Various organisations across the world, including the United Nations, have spoken about growing e-waste and the problems associated with it.
According to the Global E-Waste Monitor 2020, global e-waste generation will reach 74 million metric tonnes (Mt) per year by 2030 – almost double the figures reported in 2014.
This, because of the increasing demand and consumption of electric and electronic goods, shorter lifecycles and limited repair options.
When battery-powered or plug-tethered devices such as laptops, smartphones and televisions become unusable, they are discarded.

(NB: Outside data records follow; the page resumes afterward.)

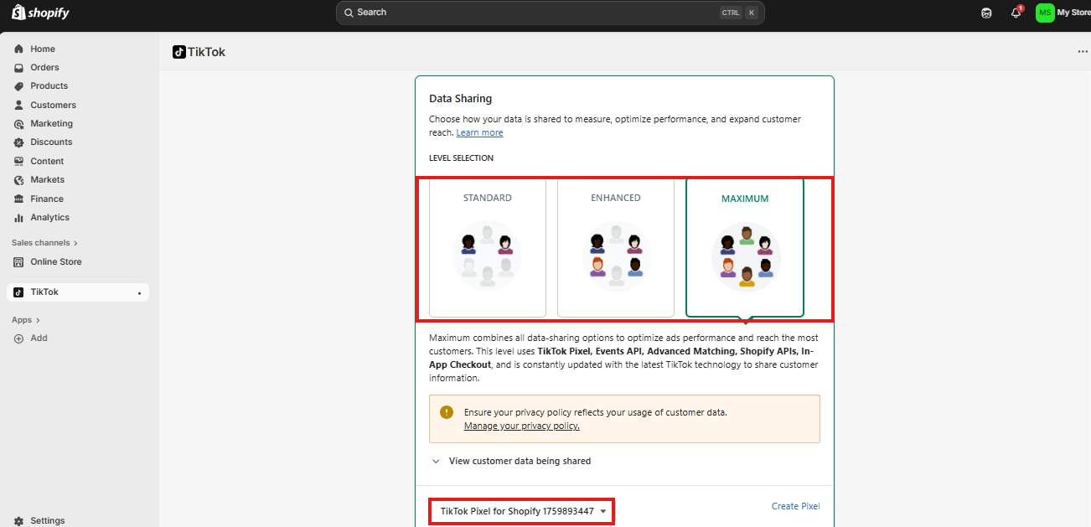This screenshot has height=527, width=1091.
Task: Open the three-dot menu beside TikTok header
Action: click(x=1083, y=52)
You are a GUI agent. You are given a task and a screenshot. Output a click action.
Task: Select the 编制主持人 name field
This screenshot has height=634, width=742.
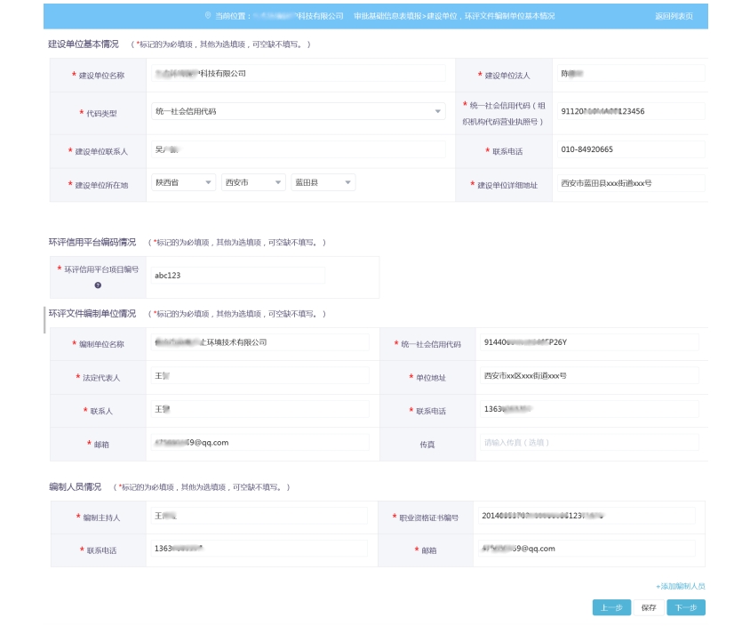[x=259, y=516]
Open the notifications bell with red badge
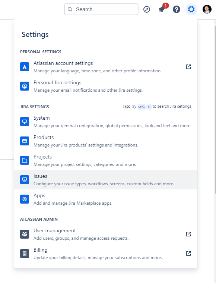 tap(163, 8)
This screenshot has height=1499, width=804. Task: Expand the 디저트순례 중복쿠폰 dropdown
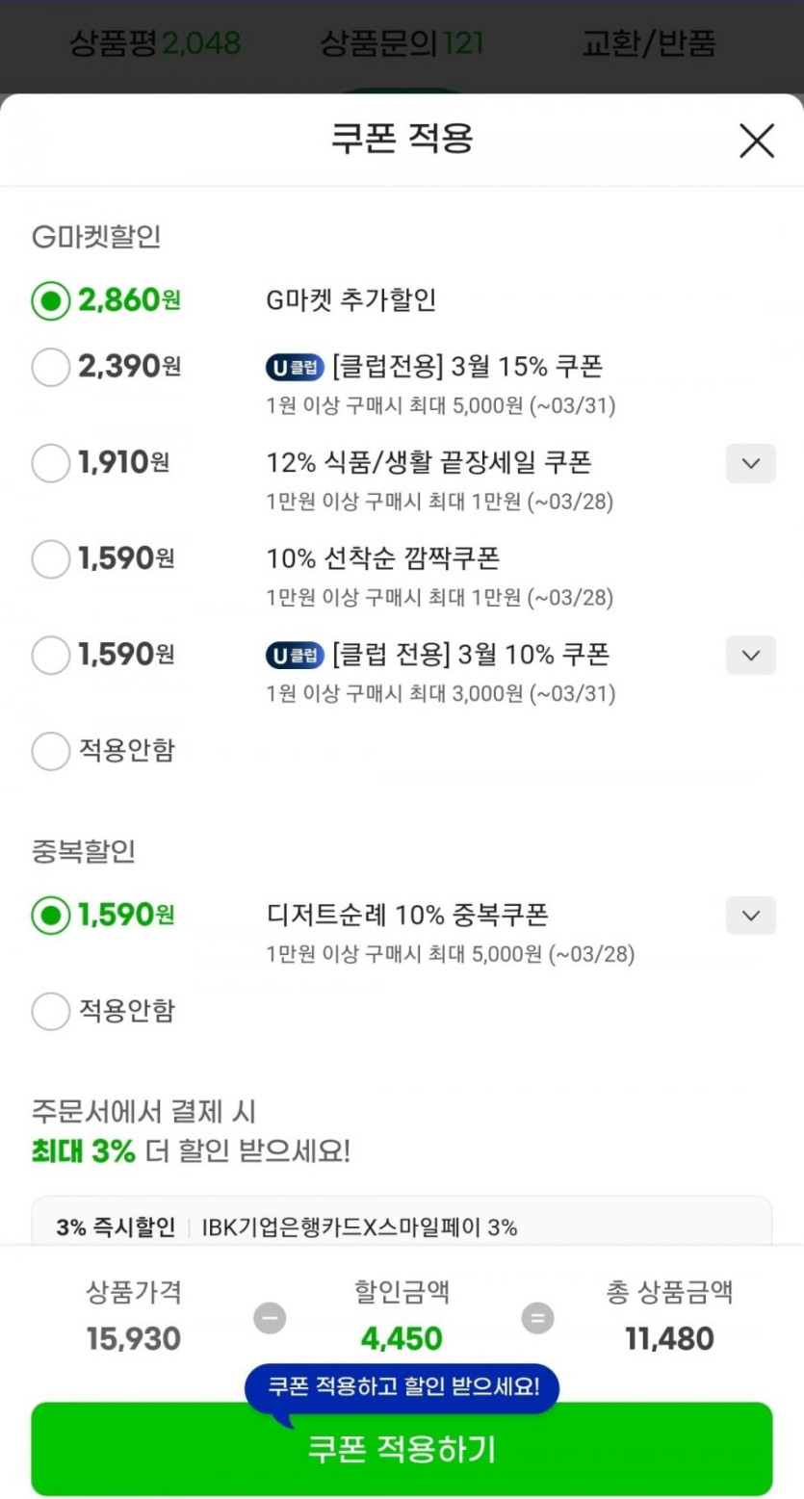click(750, 915)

Such wastes constitute e-waste.
People globally produced 53.6 million metric tonnes of e-waste in 2019, as per the report, which is 9.2 Mt higher than 2014.

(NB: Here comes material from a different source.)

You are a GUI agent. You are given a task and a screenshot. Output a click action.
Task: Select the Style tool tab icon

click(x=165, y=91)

As per a Science News report, e-waste contains contain hazardous materials which pose severe risk to human health and the environment if not handled properly. Cadmium and mercury are found in laptops and smartphones. Refrigerant chemicals like chlorofluorocarbons and hydrochlorofluorocarbons also have the potential to damage environment.
E-waste is also a source of plastic waste and if it is not recycled, it can contribute to global warming.
Apart from these environmental pollutants, e-waste also contains valuable metals like iron, copper and gold.
The UN Environment Programme said in its recent report on e-waste, “The e-waste produced annually is worth over $62.5 billion, more than the GDP of most countries. There is 100 times more gold in a tonne of e-waste than in a tonne of gold ore.”
According to UNEP, the world is on track to generate 120 million tonnes of e-waste per year by 2050 if current trends continue.
The Global E-waste Report was prepared by organisations including the International Telecommunication Union (ITU), the Sustainable Cycles (SCYCLE) Programme currently co-hosted by the United Nations University (UNU) and the United Nations Institute for Training and Research (UNITAR), and the International Solid Waste Association (ISWA).